> _Records for the task_:
|---|

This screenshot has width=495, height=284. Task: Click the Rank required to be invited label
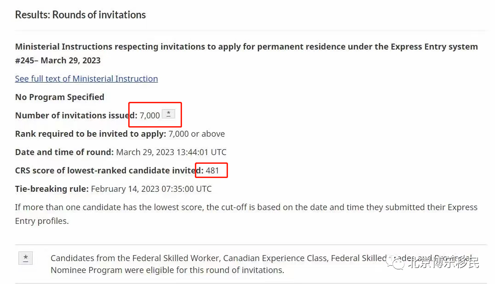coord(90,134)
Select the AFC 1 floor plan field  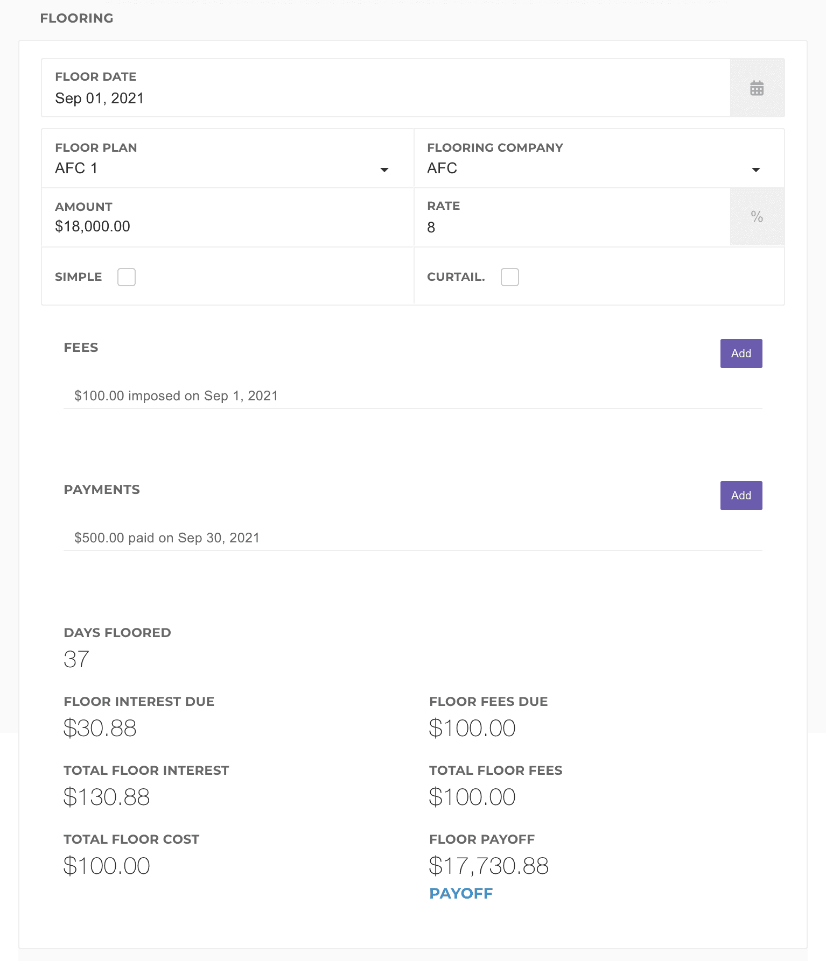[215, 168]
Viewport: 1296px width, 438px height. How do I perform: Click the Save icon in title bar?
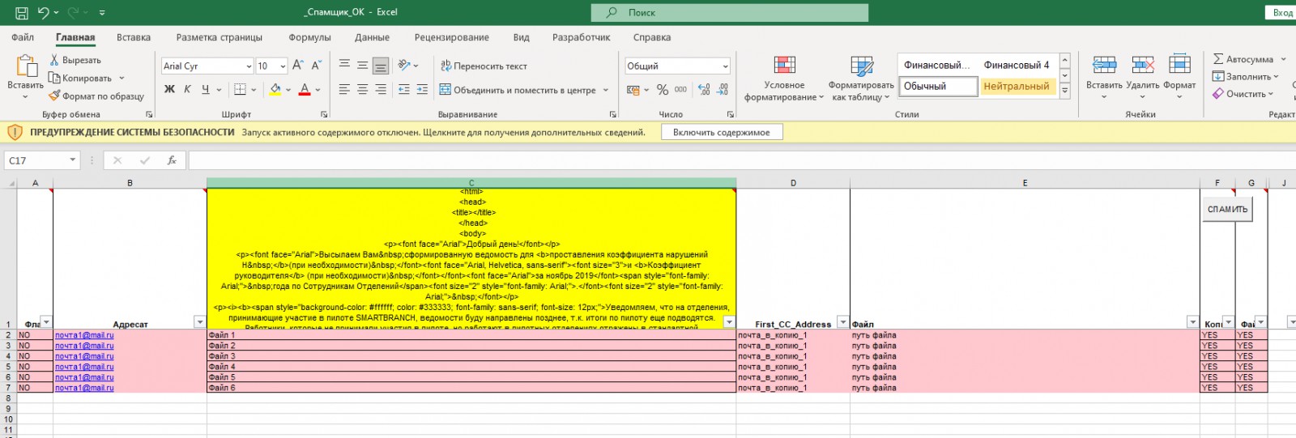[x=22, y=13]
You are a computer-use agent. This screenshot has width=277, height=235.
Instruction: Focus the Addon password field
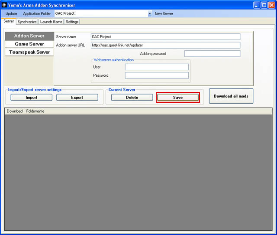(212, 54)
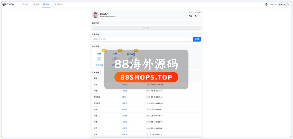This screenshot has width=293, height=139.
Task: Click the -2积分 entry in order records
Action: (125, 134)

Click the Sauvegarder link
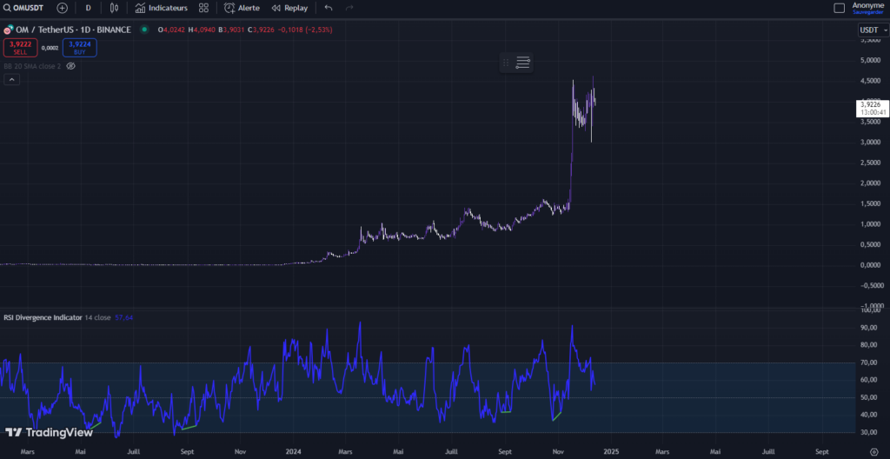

|---|

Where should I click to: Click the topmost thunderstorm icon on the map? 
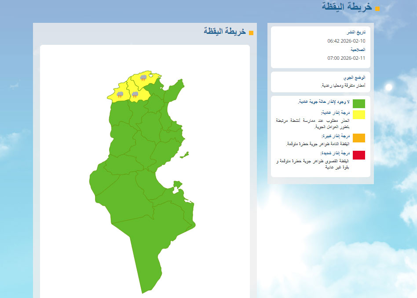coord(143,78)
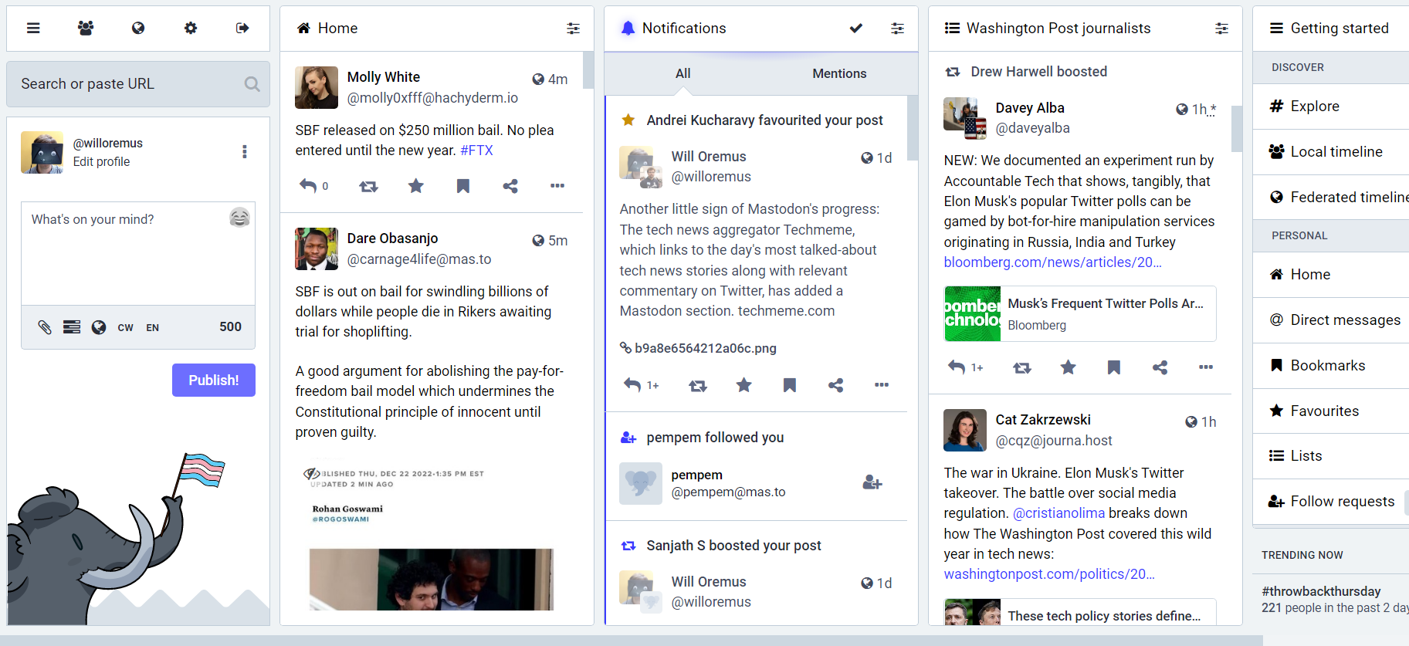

|---|

> _What to produce_:
Word for word, restate the lines above from the one with "You are a computer-use" through the one with "Click the Sauvegarder link", keeping both ends and dropping the pictures.

> _Solution to this exercise_:
You are a computer-use agent. This screenshot has width=277, height=235.
Instruction: Focus the Addon password field
(212, 54)
This screenshot has width=293, height=139.
Task: Click the -2积分 entry in order records
Action: (125, 134)

Click the Sauvegarder link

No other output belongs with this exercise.